» DATA FOR REVIEW
★ ★ ★
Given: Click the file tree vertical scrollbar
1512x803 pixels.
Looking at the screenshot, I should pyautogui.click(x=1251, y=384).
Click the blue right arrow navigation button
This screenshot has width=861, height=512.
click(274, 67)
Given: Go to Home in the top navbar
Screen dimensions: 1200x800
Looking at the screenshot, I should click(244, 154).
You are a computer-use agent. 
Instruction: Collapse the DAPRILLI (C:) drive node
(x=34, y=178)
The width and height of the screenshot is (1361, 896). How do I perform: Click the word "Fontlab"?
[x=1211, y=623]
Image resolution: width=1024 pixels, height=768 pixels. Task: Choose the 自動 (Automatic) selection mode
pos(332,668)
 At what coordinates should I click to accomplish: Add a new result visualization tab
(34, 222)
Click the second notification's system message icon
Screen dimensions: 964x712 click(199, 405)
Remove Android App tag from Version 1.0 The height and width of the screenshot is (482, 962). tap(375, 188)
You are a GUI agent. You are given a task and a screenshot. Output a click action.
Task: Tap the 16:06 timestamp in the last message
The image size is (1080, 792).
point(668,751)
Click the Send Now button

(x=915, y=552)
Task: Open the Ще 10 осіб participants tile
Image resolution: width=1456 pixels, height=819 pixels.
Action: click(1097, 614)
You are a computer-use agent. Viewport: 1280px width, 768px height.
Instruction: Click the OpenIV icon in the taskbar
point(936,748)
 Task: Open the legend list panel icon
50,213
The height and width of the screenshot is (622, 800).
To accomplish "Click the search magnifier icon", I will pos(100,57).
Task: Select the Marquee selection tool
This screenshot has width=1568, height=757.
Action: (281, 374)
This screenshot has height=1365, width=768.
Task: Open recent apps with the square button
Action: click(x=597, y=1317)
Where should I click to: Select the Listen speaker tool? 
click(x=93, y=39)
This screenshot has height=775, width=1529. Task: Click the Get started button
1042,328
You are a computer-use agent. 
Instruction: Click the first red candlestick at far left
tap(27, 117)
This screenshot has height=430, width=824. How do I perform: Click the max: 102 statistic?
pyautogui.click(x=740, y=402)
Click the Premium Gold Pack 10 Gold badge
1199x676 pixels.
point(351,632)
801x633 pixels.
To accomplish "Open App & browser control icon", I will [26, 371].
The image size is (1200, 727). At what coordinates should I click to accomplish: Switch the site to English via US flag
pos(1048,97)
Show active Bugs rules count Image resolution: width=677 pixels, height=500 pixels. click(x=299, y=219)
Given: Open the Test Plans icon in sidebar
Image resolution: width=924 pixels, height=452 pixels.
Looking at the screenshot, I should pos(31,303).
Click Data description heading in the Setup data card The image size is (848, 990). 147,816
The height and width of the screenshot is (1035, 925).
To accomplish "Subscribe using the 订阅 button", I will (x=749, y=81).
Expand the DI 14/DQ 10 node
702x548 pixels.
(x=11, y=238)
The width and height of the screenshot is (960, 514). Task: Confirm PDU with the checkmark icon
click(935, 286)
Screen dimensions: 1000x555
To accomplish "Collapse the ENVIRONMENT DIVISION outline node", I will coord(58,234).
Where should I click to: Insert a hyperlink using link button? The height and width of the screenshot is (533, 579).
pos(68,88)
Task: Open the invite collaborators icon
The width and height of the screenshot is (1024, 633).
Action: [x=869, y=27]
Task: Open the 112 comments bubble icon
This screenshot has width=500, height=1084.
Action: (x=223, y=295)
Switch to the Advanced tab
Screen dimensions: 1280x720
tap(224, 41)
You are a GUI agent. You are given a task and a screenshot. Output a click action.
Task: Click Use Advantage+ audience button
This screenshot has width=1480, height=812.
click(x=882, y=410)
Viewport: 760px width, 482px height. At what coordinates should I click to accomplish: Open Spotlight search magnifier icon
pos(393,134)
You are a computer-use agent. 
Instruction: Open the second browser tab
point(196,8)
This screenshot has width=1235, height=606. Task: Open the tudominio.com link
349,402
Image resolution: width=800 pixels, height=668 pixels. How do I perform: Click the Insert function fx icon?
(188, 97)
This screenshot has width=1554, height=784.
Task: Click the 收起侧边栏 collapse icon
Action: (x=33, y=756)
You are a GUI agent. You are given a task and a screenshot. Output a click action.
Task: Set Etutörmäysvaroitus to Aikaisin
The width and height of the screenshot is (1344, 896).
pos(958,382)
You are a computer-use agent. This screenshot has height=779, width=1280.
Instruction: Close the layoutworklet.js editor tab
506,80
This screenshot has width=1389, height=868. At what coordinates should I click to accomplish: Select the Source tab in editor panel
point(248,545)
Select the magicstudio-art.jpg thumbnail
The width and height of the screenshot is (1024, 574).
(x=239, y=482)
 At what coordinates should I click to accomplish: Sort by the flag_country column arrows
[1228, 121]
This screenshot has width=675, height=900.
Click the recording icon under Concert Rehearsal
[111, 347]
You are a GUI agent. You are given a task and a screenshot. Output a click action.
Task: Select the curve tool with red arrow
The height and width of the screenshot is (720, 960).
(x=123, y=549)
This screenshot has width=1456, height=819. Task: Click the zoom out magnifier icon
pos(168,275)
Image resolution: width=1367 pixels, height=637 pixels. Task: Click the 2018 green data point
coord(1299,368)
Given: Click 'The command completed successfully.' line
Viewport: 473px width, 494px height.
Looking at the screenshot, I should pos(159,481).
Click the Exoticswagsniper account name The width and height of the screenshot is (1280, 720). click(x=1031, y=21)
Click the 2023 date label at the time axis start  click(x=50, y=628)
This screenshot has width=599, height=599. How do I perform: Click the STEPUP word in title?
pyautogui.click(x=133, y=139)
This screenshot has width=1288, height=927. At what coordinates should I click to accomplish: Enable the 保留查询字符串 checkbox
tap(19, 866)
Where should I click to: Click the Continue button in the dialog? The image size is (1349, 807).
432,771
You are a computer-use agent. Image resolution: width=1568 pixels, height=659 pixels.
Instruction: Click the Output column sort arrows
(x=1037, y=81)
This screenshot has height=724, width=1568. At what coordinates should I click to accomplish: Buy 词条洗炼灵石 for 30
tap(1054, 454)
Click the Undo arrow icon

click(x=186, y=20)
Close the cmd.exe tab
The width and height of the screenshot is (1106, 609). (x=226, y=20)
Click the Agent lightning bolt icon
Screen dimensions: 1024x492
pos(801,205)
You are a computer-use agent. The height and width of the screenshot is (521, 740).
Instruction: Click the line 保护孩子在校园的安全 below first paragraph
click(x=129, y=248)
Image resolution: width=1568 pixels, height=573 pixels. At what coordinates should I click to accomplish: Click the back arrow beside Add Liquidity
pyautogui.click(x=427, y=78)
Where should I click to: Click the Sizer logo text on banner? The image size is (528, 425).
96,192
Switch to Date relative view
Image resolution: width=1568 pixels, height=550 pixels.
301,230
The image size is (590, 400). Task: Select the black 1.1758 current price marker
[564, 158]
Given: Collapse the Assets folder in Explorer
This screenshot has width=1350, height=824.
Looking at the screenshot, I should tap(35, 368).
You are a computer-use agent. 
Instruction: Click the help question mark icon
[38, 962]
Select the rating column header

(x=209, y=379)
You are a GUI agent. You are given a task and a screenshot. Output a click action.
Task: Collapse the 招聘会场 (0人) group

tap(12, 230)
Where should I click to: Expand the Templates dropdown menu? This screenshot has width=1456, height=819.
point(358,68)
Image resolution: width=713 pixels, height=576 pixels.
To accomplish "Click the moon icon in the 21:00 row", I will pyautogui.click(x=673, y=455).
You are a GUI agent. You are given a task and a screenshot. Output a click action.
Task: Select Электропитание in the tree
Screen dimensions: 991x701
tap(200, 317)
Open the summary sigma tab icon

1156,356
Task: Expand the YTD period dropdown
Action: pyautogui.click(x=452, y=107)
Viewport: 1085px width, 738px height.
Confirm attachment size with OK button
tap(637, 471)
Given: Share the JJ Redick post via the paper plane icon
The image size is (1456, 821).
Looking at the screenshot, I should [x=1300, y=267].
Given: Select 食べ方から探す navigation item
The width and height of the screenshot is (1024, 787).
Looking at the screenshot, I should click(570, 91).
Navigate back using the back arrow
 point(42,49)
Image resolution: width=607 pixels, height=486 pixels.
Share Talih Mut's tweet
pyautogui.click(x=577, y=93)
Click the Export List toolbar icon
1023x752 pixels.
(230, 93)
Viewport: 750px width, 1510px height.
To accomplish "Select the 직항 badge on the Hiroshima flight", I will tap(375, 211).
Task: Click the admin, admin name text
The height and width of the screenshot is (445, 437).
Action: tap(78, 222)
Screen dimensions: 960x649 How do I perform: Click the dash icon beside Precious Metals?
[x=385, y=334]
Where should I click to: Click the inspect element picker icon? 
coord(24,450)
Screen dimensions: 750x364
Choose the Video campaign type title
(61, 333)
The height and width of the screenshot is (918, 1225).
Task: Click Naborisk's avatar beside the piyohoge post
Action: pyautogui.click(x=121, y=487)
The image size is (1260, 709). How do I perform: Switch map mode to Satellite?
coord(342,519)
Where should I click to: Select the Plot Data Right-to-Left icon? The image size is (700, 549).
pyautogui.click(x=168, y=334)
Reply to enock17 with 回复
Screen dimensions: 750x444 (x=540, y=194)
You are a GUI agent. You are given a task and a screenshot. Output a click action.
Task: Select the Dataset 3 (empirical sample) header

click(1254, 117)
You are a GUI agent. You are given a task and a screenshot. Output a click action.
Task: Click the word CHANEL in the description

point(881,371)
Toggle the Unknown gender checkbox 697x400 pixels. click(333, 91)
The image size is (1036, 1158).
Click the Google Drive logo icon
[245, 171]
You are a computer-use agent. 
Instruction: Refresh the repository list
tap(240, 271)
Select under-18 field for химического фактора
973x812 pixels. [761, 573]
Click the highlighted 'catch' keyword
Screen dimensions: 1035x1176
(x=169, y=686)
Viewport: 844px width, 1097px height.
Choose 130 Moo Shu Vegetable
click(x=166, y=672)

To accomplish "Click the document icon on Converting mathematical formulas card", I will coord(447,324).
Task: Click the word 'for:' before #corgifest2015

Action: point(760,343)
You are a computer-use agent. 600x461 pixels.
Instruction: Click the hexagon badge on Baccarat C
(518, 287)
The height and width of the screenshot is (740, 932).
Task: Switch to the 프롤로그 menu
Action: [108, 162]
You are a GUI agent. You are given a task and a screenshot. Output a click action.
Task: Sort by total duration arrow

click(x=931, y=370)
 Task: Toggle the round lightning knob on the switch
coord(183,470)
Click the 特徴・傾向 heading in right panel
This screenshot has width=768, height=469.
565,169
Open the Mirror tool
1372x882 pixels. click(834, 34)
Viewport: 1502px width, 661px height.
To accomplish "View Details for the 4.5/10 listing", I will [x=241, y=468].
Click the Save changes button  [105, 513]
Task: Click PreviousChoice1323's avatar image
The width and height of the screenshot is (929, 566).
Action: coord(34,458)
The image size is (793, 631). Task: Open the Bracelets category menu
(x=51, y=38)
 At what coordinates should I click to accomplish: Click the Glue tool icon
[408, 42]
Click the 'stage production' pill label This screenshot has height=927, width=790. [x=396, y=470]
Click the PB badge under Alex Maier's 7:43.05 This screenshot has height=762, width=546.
★ ★ ★
» WHAT THIS TASK INVOLVES
Return a copy of each line in the entries that carries the string "will".

» OUTPUT FOR THIS EXERCISE
To accomplish "Click the search magnifier icon", I will pos(100,57).
To accomplish "Open App & browser control icon", I will [26, 371].
To accomplish "Subscribe using the 订阅 button", I will (x=749, y=81).
To accomplish "Collapse the ENVIRONMENT DIVISION outline node", I will coord(58,234).
To accomplish "Click the moon icon in the 21:00 row", I will pyautogui.click(x=673, y=455).
To accomplish "Select the 직항 badge on the Hiroshima flight", I will tap(375, 211).
To accomplish "Click the document icon on Converting mathematical formulas card", I will coord(447,324).
To accomplish "View Details for the 4.5/10 listing", I will [x=241, y=468].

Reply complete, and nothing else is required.